Exercise goal> Edit the data below so that every "GUI agent" becomes "interface assistant", and leave everything else unchanged.
--- start Records ---
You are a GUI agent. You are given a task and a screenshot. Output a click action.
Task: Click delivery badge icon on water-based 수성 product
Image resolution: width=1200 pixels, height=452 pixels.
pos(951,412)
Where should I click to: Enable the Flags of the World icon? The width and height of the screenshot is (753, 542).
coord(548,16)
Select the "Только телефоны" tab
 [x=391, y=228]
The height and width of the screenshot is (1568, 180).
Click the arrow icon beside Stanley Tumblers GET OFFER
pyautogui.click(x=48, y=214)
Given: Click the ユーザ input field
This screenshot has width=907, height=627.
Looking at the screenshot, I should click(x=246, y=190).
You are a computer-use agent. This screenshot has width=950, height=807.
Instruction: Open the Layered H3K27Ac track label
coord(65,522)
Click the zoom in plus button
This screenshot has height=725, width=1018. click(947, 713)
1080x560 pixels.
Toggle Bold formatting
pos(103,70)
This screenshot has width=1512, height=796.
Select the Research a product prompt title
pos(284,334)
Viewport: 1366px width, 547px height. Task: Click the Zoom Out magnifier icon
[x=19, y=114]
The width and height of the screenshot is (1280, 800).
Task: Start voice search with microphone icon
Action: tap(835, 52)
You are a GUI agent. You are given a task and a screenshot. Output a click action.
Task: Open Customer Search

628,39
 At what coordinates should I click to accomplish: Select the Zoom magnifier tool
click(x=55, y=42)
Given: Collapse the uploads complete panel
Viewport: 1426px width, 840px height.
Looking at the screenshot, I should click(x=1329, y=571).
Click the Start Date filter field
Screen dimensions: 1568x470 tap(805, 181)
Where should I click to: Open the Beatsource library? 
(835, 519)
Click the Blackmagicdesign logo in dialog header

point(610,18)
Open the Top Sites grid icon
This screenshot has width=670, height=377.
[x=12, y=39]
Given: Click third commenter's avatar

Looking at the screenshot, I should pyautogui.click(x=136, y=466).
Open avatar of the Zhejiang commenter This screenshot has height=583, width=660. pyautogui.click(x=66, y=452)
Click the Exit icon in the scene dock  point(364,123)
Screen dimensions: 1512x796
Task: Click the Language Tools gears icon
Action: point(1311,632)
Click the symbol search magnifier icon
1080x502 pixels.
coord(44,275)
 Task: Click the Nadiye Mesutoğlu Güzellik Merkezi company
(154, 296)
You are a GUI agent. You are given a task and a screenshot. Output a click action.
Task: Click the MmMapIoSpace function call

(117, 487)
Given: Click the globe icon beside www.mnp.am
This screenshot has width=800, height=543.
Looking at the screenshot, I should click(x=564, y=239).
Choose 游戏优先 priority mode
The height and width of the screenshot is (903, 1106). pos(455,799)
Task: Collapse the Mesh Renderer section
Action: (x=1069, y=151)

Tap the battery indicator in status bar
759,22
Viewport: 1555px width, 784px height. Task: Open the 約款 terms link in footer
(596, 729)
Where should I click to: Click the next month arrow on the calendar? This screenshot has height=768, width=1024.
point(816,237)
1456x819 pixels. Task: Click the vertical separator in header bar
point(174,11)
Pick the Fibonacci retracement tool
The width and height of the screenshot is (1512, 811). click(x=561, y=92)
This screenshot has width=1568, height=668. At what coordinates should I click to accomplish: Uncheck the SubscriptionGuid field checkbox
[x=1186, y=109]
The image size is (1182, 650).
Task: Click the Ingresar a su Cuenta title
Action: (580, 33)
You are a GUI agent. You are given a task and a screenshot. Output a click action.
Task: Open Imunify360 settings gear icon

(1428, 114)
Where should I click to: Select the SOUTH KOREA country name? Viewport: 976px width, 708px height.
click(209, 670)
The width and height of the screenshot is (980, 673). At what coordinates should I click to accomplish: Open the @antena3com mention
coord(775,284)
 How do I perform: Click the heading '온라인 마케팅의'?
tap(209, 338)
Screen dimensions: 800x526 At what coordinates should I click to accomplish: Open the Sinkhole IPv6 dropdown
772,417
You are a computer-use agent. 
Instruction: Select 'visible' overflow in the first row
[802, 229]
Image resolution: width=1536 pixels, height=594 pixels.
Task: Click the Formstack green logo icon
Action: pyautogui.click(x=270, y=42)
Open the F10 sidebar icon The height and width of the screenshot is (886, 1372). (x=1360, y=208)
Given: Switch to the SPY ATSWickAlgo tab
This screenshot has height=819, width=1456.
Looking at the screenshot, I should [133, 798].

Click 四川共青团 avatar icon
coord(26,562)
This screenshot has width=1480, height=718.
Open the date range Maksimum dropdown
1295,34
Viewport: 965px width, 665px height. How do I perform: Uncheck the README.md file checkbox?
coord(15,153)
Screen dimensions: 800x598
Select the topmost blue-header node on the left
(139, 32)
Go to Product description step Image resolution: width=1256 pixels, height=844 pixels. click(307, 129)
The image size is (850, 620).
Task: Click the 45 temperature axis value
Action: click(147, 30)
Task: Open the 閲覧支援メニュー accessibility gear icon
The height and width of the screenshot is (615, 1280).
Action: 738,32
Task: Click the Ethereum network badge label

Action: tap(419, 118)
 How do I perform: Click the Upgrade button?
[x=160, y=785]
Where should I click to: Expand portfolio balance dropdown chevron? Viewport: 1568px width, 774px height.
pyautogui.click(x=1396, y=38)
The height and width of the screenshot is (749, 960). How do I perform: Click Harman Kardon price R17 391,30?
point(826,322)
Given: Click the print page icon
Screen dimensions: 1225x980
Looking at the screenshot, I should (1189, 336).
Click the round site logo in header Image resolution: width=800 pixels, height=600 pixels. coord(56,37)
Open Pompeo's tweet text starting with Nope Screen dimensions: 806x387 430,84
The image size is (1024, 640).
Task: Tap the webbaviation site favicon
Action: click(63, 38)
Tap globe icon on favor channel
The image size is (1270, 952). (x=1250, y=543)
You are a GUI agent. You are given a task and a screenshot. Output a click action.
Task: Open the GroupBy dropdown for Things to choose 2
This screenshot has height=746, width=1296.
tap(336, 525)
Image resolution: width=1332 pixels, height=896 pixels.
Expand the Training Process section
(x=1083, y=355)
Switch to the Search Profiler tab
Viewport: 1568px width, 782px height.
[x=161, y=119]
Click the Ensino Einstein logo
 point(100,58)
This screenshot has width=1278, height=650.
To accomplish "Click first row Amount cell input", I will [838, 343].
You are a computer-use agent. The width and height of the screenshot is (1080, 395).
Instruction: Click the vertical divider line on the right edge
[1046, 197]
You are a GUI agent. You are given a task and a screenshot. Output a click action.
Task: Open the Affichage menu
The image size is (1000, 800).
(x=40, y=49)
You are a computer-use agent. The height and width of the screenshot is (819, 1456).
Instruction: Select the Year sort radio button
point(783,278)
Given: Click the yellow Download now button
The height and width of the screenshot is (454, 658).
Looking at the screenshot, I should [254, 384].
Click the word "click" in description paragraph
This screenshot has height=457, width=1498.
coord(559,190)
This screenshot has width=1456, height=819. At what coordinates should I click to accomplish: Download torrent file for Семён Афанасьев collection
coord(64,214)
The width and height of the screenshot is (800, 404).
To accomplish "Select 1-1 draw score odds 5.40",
--- end Records ---
Solved problem>
You are a interface assistant. You are given a task and a screenshot. Output a click action.
Task: Click delivery badge icon on water-based 수성 product
Image resolution: width=1200 pixels, height=452 pixels.
pos(951,412)
Where should I click to: Enable the Flags of the World icon? The width and height of the screenshot is (753, 542).
coord(548,16)
Select the "Только телефоны" tab
 [x=391, y=228]
The height and width of the screenshot is (1568, 180).
Click the arrow icon beside Stanley Tumblers GET OFFER
pyautogui.click(x=48, y=214)
Given: Click the ユーザ input field
This screenshot has width=907, height=627.
Looking at the screenshot, I should click(x=246, y=190).
You are a computer-use agent. This screenshot has width=950, height=807.
Instruction: Open the Layered H3K27Ac track label
coord(65,522)
Click the zoom in plus button
This screenshot has height=725, width=1018. click(947, 713)
1080x560 pixels.
Toggle Bold formatting
pos(103,70)
This screenshot has width=1512, height=796.
Select the Research a product prompt title
pos(284,334)
Viewport: 1366px width, 547px height. Task: Click the Zoom Out magnifier icon
[x=19, y=114]
The width and height of the screenshot is (1280, 800).
Task: Start voice search with microphone icon
Action: tap(835, 52)
You are a interface assistant. You are given a task and a screenshot. Output a click action.
Task: Open Customer Search

628,39
 At what coordinates should I click to accomplish: Select the Zoom magnifier tool
click(x=55, y=42)
Given: Collapse the uploads complete panel
Viewport: 1426px width, 840px height.
Looking at the screenshot, I should click(x=1329, y=571).
Click the Start Date filter field
Screen dimensions: 1568x470 tap(805, 181)
Where should I click to: Open the Beatsource library? 
(835, 519)
Click the Blackmagicdesign logo in dialog header

point(610,18)
Open the Top Sites grid icon
This screenshot has width=670, height=377.
[x=12, y=39]
Given: Click third commenter's avatar

Looking at the screenshot, I should pyautogui.click(x=136, y=466).
Open avatar of the Zhejiang commenter This screenshot has height=583, width=660. pyautogui.click(x=66, y=452)
Click the Exit icon in the scene dock  point(364,123)
Screen dimensions: 1512x796
Task: Click the Language Tools gears icon
Action: point(1311,632)
Click the symbol search magnifier icon
1080x502 pixels.
coord(44,275)
 Task: Click the Nadiye Mesutoğlu Güzellik Merkezi company
(154, 296)
You are a interface assistant. You are given a task and a screenshot. Output a click action.
Task: Click the MmMapIoSpace function call

(117, 487)
Given: Click the globe icon beside www.mnp.am
This screenshot has width=800, height=543.
Looking at the screenshot, I should click(x=564, y=239).
Choose 游戏优先 priority mode
The height and width of the screenshot is (903, 1106). pos(455,799)
Task: Collapse the Mesh Renderer section
Action: (x=1069, y=151)

Tap the battery indicator in status bar
759,22
Viewport: 1555px width, 784px height. Task: Open the 約款 terms link in footer
(596, 729)
Where should I click to: Click the next month arrow on the calendar? This screenshot has height=768, width=1024.
point(816,237)
1456x819 pixels. Task: Click the vertical separator in header bar
point(174,11)
Pick the Fibonacci retracement tool
The width and height of the screenshot is (1512, 811). click(x=561, y=92)
This screenshot has width=1568, height=668. At what coordinates should I click to accomplish: Uncheck the SubscriptionGuid field checkbox
[x=1186, y=109]
The image size is (1182, 650).
Task: Click the Ingresar a su Cuenta title
Action: (580, 33)
You are a interface assistant. You are given a task and a screenshot. Output a click action.
Task: Open Imunify360 settings gear icon

(1428, 114)
Where should I click to: Select the SOUTH KOREA country name? Viewport: 976px width, 708px height.
click(209, 670)
The width and height of the screenshot is (980, 673). At what coordinates should I click to accomplish: Open the @antena3com mention
coord(775,284)
 How do I perform: Click the heading '온라인 마케팅의'?
tap(209, 338)
Screen dimensions: 800x526 At what coordinates should I click to accomplish: Open the Sinkhole IPv6 dropdown
772,417
You are a computer-use agent. 
Instruction: Select 'visible' overflow in the first row
[802, 229]
Image resolution: width=1536 pixels, height=594 pixels.
Task: Click the Formstack green logo icon
Action: pyautogui.click(x=270, y=42)
Open the F10 sidebar icon The height and width of the screenshot is (886, 1372). (x=1360, y=208)
Given: Switch to the SPY ATSWickAlgo tab
This screenshot has height=819, width=1456.
Looking at the screenshot, I should [133, 798].

Click 四川共青团 avatar icon
coord(26,562)
This screenshot has width=1480, height=718.
Open the date range Maksimum dropdown
1295,34
Viewport: 965px width, 665px height. How do I perform: Uncheck the README.md file checkbox?
coord(15,153)
Screen dimensions: 800x598
Select the topmost blue-header node on the left
(139, 32)
Go to Product description step Image resolution: width=1256 pixels, height=844 pixels. click(307, 129)
The image size is (850, 620).
Task: Click the 45 temperature axis value
Action: click(147, 30)
Task: Open the 閲覧支援メニュー accessibility gear icon
The height and width of the screenshot is (615, 1280).
Action: 738,32
Task: Click the Ethereum network badge label

Action: tap(419, 118)
 How do I perform: Click the Upgrade button?
[x=160, y=785]
Where should I click to: Expand portfolio balance dropdown chevron? Viewport: 1568px width, 774px height.
pyautogui.click(x=1396, y=38)
The height and width of the screenshot is (749, 960). How do I perform: Click Harman Kardon price R17 391,30?
point(826,322)
Given: Click the print page icon
Screen dimensions: 1225x980
Looking at the screenshot, I should (1189, 336).
Click the round site logo in header Image resolution: width=800 pixels, height=600 pixels. coord(56,37)
Open Pompeo's tweet text starting with Nope Screen dimensions: 806x387 430,84
The image size is (1024, 640).
Task: Tap the webbaviation site favicon
Action: click(63, 38)
Tap globe icon on favor channel
The image size is (1270, 952). (x=1250, y=543)
You are a interface assistant. You are given a task and a screenshot. Output a click action.
Task: Open the GroupBy dropdown for Things to choose 2
This screenshot has height=746, width=1296.
tap(336, 525)
Image resolution: width=1332 pixels, height=896 pixels.
Expand the Training Process section
(x=1083, y=355)
Switch to the Search Profiler tab
Viewport: 1568px width, 782px height.
[x=161, y=119]
Click the Ensino Einstein logo
 point(100,58)
This screenshot has width=1278, height=650.
To accomplish "Click first row Amount cell input", I will [838, 343].
You are a computer-use agent. The width and height of the screenshot is (1080, 395).
Instruction: Click the vertical divider line on the right edge
[1046, 197]
You are a interface assistant. You are given a task and a screenshot. Output a click action.
Task: Open the Affichage menu
The image size is (1000, 800).
(x=40, y=49)
You are a computer-use agent. The height and width of the screenshot is (819, 1456).
Instruction: Select the Year sort radio button
point(783,278)
Given: Click the yellow Download now button
The height and width of the screenshot is (454, 658).
Looking at the screenshot, I should [254, 384].
Click the word "click" in description paragraph
This screenshot has height=457, width=1498.
coord(559,190)
This screenshot has width=1456, height=819. At what coordinates should I click to accomplish: Download torrent file for Семён Афанасьев collection
coord(64,214)
The width and height of the screenshot is (800, 404).
To accomplish "Select 1-1 draw score odds 5.40",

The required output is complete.